#### Entries
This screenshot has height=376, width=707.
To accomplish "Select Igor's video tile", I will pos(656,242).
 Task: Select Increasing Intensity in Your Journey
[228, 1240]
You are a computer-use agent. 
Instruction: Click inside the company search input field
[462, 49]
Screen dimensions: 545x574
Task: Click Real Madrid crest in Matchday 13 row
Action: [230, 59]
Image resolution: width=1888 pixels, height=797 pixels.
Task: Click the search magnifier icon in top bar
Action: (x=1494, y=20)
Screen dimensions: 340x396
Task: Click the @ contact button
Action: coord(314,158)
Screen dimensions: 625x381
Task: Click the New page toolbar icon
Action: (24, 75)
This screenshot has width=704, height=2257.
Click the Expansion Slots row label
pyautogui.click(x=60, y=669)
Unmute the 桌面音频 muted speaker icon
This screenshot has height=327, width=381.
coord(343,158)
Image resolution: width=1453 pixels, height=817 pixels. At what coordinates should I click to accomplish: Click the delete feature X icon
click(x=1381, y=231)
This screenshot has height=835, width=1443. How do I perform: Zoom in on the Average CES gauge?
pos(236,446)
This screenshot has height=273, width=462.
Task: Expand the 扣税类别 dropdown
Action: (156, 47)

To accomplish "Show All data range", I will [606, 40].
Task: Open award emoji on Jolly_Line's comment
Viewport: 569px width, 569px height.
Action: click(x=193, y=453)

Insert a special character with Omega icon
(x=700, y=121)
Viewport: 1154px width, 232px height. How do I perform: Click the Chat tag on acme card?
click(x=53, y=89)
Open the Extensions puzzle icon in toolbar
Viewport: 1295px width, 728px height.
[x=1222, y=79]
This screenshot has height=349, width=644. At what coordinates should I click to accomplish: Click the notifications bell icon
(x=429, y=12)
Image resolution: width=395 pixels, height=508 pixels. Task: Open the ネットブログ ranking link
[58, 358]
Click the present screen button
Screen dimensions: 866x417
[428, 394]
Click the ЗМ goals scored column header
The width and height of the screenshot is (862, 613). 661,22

#### Instruction
Starting with the first line of the entries and going on through the line containing "[228, 1240]", write those lines out again, requests included. Add 132 to every coordinate in the answers.

#### Solution to the exercise
This screenshot has height=376, width=707.
To accomplish "Select Igor's video tile", I will pos(788,374).
 Task: Select Increasing Intensity in Your Journey
[360, 1372]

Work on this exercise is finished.